All of the records need to be retyped exactly, with no line dropped.

==============================

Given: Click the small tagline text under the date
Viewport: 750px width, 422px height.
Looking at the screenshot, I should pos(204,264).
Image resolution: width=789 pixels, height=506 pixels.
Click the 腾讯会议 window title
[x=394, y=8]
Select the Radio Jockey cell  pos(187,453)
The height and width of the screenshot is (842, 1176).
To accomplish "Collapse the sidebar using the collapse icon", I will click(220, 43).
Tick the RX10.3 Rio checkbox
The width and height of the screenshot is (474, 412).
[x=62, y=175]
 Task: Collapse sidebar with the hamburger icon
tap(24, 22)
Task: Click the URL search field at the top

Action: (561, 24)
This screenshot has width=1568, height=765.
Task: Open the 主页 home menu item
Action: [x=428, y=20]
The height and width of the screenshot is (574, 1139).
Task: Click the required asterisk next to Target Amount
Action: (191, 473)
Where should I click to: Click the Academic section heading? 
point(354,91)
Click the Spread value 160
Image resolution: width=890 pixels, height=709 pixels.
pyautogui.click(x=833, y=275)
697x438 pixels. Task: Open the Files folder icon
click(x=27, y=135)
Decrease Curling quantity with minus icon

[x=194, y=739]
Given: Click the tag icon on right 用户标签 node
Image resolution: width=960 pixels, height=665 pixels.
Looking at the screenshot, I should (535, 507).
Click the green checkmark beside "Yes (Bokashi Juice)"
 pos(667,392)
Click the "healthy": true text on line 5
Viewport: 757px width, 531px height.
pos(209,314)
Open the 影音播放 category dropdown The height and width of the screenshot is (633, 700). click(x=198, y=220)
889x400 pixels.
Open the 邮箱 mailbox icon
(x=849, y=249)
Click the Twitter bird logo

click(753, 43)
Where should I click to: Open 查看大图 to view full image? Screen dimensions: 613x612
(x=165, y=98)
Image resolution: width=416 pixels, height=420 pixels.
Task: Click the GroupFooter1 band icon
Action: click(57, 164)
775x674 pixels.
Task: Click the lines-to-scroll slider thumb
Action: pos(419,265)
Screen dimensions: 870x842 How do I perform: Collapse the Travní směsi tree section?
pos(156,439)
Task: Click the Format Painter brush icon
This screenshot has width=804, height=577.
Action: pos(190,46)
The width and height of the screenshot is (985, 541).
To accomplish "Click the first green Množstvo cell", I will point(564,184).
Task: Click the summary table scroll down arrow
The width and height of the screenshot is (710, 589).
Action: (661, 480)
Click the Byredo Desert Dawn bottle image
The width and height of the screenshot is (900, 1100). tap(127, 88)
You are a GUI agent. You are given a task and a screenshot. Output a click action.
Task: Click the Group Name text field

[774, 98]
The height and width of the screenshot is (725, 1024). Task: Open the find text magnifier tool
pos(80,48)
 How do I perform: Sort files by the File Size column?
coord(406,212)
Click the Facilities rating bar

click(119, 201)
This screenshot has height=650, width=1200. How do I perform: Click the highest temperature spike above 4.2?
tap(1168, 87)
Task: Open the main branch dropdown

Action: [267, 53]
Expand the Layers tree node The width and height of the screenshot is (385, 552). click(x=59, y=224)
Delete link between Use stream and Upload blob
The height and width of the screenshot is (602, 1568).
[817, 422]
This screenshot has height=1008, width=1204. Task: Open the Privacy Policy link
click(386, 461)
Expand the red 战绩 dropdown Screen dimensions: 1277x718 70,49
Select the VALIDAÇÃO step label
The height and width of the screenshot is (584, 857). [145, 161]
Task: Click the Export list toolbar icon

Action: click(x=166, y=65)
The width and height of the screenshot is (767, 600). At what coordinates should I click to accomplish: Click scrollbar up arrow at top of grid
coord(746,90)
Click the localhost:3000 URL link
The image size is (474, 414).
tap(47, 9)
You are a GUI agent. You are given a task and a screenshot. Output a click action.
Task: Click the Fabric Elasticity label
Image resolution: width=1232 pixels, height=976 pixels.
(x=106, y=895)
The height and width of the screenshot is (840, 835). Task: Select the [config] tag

==============================

Task answer:
Given: Click the small tagline text under the date
Viewport: 750px width, 422px height.
Looking at the screenshot, I should pos(204,264).
Image resolution: width=789 pixels, height=506 pixels.
Click the 腾讯会议 window title
[x=394, y=8]
Select the Radio Jockey cell  pos(187,453)
The height and width of the screenshot is (842, 1176).
To accomplish "Collapse the sidebar using the collapse icon", I will click(220, 43).
Tick the RX10.3 Rio checkbox
The width and height of the screenshot is (474, 412).
[x=62, y=175]
 Task: Collapse sidebar with the hamburger icon
tap(24, 22)
Task: Click the URL search field at the top

Action: (561, 24)
This screenshot has width=1568, height=765.
Task: Open the 主页 home menu item
Action: [x=428, y=20]
The height and width of the screenshot is (574, 1139).
Task: Click the required asterisk next to Target Amount
Action: (191, 473)
Where should I click to: Click the Academic section heading? 
point(354,91)
Click the Spread value 160
Image resolution: width=890 pixels, height=709 pixels.
pyautogui.click(x=833, y=275)
697x438 pixels. Task: Open the Files folder icon
click(x=27, y=135)
Decrease Curling quantity with minus icon

[x=194, y=739]
Given: Click the tag icon on right 用户标签 node
Image resolution: width=960 pixels, height=665 pixels.
Looking at the screenshot, I should (535, 507).
Click the green checkmark beside "Yes (Bokashi Juice)"
 pos(667,392)
Click the "healthy": true text on line 5
Viewport: 757px width, 531px height.
pos(209,314)
Open the 影音播放 category dropdown The height and width of the screenshot is (633, 700). click(x=198, y=220)
889x400 pixels.
Open the 邮箱 mailbox icon
(x=849, y=249)
Click the Twitter bird logo

click(753, 43)
Where should I click to: Open 查看大图 to view full image? Screen dimensions: 613x612
(x=165, y=98)
Image resolution: width=416 pixels, height=420 pixels.
Task: Click the GroupFooter1 band icon
Action: click(57, 164)
775x674 pixels.
Task: Click the lines-to-scroll slider thumb
Action: pos(419,265)
Screen dimensions: 870x842 How do I perform: Collapse the Travní směsi tree section?
pos(156,439)
Task: Click the Format Painter brush icon
This screenshot has width=804, height=577.
Action: pos(190,46)
The width and height of the screenshot is (985, 541).
To accomplish "Click the first green Množstvo cell", I will point(564,184).
Task: Click the summary table scroll down arrow
The width and height of the screenshot is (710, 589).
Action: (661, 480)
Click the Byredo Desert Dawn bottle image
The width and height of the screenshot is (900, 1100). tap(127, 88)
You are a GUI agent. You are given a task and a screenshot. Output a click action.
Task: Click the Group Name text field

[774, 98]
The height and width of the screenshot is (725, 1024). Task: Open the find text magnifier tool
pos(80,48)
 How do I perform: Sort files by the File Size column?
coord(406,212)
Click the Facilities rating bar

click(119, 201)
This screenshot has height=650, width=1200. How do I perform: Click the highest temperature spike above 4.2?
tap(1168, 87)
Task: Open the main branch dropdown

Action: [267, 53]
Expand the Layers tree node The width and height of the screenshot is (385, 552). click(x=59, y=224)
Delete link between Use stream and Upload blob
The height and width of the screenshot is (602, 1568).
[817, 422]
This screenshot has height=1008, width=1204. Task: Open the Privacy Policy link
click(386, 461)
Expand the red 战绩 dropdown Screen dimensions: 1277x718 70,49
Select the VALIDAÇÃO step label
The height and width of the screenshot is (584, 857). [145, 161]
Task: Click the Export list toolbar icon

Action: click(x=166, y=65)
The width and height of the screenshot is (767, 600). At what coordinates should I click to accomplish: Click scrollbar up arrow at top of grid
coord(746,90)
Click the localhost:3000 URL link
The image size is (474, 414).
tap(47, 9)
You are a GUI agent. You are given a task and a screenshot. Output a click action.
Task: Click the Fabric Elasticity label
Image resolution: width=1232 pixels, height=976 pixels.
(x=106, y=895)
The height and width of the screenshot is (840, 835). Task: Select the [config] tag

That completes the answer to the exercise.